HIV Infections Among Women A Stubborn Problem – Ministry

While Cambodia is being touted as a worldwide HIV/AIDS success story, the Ministry of Women’s Affairs warned Thursday that the infection rate among women is still alarmingly high.

According to the National AIDS Authority, the HIV/AIDS prevalence rate in Cambodia, which has steadily declined since 1998, is now at an all-time low of 0.9 percent.

But of the 67,200 people documented by the National Center for HIV/AIDS, Dermatology and STIs as living with HIV/AIDS, around 35,000 of them are women, Wo­men’s Affairs Minister Ing Kan­tha­pha­vi said. Married women comprise 15,050 of that number.

The prevalence rate among pregnant women, however, has only decreased from 2.1 percent to 1.1 per­cent since 1999, Ing Kan­tha­pha­vi said during a ceremony in Phnom Penh to launch her ministry’s new, four-year HIV/AIDS strategic plan.

In the 1990s, sex workers and their clients were the main transmitters of HIV/AIDS, but now the face of the epidemic has changed as male clients of prostitutes have in turn infected their wives, she said.

“At the present time, married women and their children may have become victims through husband-to-wife transmission or transmission of mother to child,” Ing Kanthaphavi said.

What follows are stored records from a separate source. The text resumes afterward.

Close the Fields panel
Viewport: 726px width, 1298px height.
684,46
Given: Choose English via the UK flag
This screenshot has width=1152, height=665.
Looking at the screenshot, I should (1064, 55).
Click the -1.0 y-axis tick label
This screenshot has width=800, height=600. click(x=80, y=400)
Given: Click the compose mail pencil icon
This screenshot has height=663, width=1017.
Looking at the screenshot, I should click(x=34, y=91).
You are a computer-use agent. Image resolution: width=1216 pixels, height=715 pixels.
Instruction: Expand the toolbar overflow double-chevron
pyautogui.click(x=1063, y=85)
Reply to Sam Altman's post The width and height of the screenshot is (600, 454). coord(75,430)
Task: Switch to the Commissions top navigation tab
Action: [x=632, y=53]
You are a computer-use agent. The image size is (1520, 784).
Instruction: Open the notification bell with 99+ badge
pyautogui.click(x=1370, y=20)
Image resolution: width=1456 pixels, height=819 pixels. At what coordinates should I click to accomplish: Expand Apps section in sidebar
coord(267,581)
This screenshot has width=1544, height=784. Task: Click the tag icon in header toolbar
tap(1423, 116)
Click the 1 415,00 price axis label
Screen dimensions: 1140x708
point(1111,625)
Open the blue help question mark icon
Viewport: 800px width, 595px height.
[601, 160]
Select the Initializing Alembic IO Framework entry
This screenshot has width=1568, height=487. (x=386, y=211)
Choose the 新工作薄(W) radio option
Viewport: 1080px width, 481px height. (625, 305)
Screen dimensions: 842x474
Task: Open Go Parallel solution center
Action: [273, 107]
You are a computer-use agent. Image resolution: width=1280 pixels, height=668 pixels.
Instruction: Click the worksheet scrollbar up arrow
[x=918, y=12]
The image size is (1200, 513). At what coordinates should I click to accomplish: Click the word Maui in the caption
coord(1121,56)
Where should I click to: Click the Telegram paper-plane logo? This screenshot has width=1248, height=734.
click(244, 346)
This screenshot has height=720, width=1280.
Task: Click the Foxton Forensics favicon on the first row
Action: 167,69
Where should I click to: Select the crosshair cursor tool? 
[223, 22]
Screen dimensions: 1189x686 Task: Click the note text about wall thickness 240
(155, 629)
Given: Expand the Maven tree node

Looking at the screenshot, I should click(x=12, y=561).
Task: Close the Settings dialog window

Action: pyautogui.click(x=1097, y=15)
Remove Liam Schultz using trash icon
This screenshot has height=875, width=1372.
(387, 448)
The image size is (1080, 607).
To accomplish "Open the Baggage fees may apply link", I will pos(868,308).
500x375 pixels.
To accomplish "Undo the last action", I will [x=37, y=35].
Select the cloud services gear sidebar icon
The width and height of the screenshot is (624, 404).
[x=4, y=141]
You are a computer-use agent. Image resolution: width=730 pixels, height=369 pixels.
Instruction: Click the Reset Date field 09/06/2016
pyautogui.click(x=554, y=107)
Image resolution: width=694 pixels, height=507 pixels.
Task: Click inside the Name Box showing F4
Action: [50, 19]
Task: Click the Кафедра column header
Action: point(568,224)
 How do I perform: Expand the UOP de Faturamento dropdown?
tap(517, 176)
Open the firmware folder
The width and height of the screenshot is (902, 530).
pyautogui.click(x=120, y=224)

The text of the strategic plan mentions that the largest number of new HIV infections occur in stable relationships, such as husband and wife or boyfriend and girlfriend, because partners are less likely to use condoms.

“Almost half of all new infections are among married women, and one-third of all new infections occur through perinatal transmission,” the plan states in its introduction.

The plan also says that young women leaving home and school to pursue work in garment factories, or service industries such as casinos and beer promotion are particularly vulnerable to contracting HIV/AIDS.

Dr Mean Chhi Vun, NCHADS di­rector, said recently that while con­dom use in brothels had reached a rate of 95 percent, Cam­bo­dians use condoms with “sweethearts,” or casual acquaintances, only half of the time.

Cambodian Red Cross President Bun Rany, who presided over the launch, emphasized the need to channel efforts toward women and children.

“The disease is transmitting quietly among housewives because we have not paid as much attention to women and girls,” Bun Rany said.

“The consequences of AIDS lead to an increased number of orphans,” she said, adding that by 2003, an estimated 55,000 Cambodian children had already become orphaned due to AIDS.